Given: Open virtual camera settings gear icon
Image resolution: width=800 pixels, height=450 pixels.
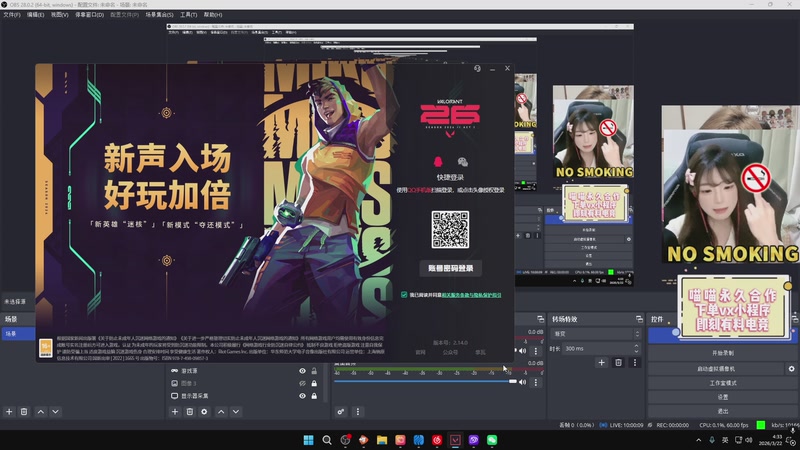Looking at the screenshot, I should point(791,368).
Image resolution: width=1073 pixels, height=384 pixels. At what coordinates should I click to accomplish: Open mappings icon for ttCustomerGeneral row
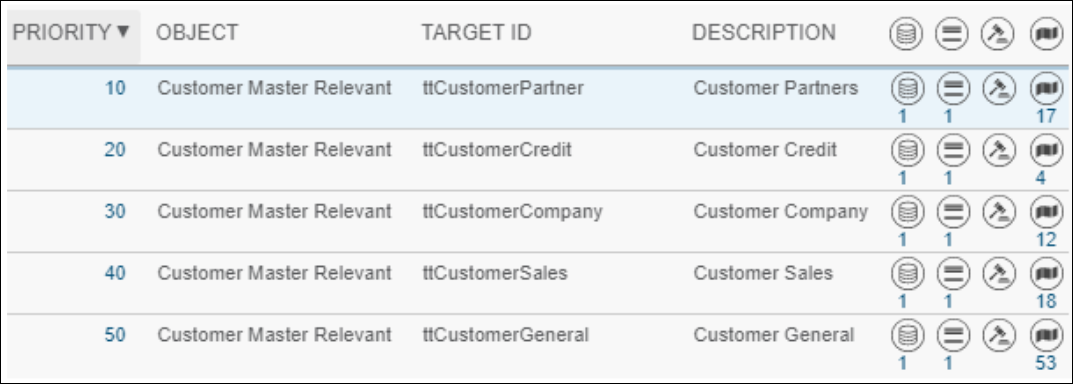[1046, 335]
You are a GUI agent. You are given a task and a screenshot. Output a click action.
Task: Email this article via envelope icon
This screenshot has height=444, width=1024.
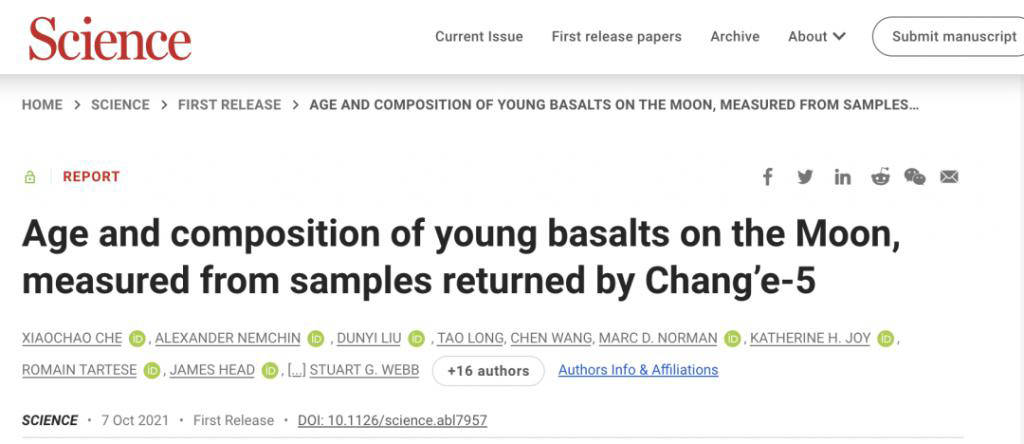tap(949, 177)
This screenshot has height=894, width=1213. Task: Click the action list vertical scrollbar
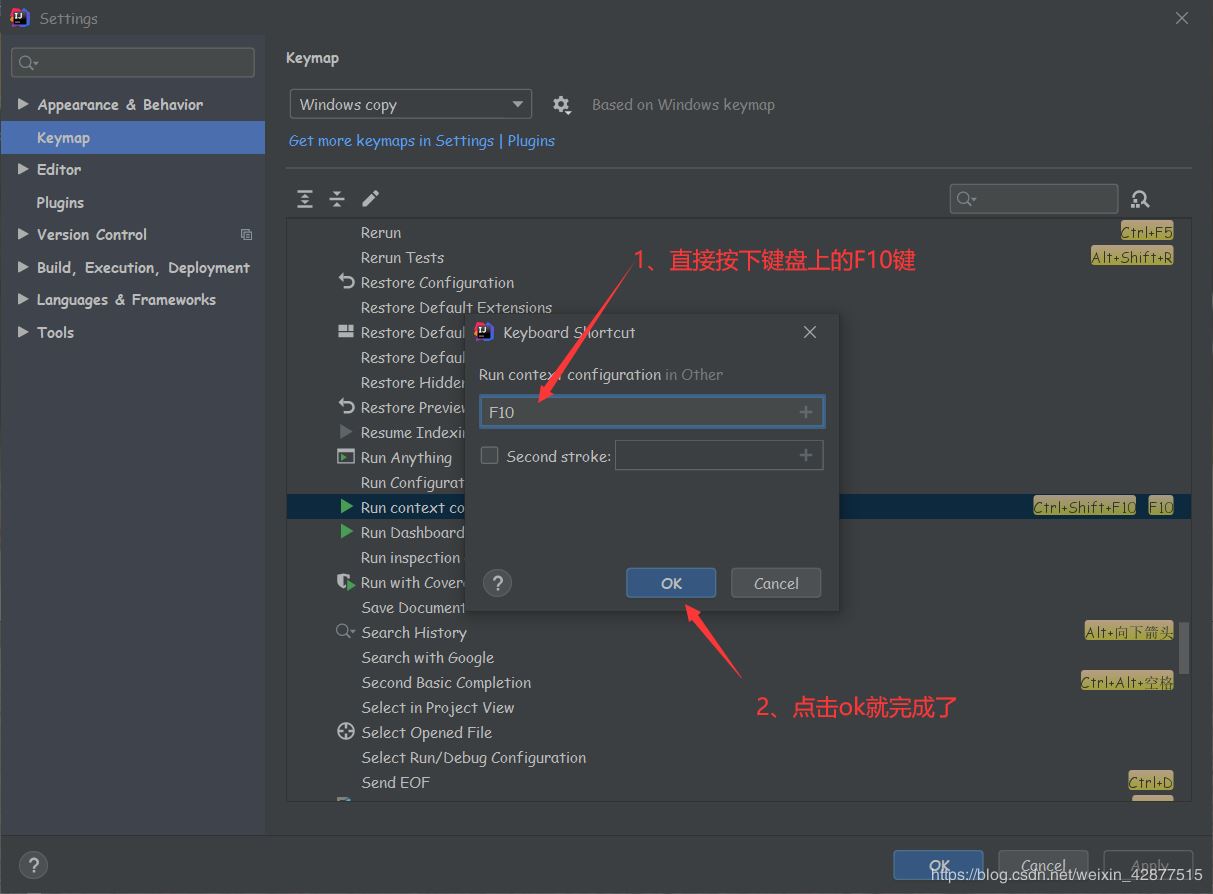coord(1184,647)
◆ ◆ ◆
What the exercise asks – Copy out only the lines beginning at the line with "Image resolution: width=800" and ending at the last line of the entries. Keep them exact; drop pictures.

Exercise answer –
Image resolution: width=800 pixels, height=450 pixels.
Looking at the screenshot, I should point(791,368).
Image resolution: width=1073 pixels, height=384 pixels. At what coordinates should I click to accomplish: Open mappings icon for ttCustomerGeneral row
[1046, 335]
You are a GUI agent. You are given a task and a screenshot. Output a click action.
Task: Email this article via envelope icon
This screenshot has height=444, width=1024.
tap(949, 177)
This screenshot has height=894, width=1213. Task: Click the action list vertical scrollbar
coord(1184,647)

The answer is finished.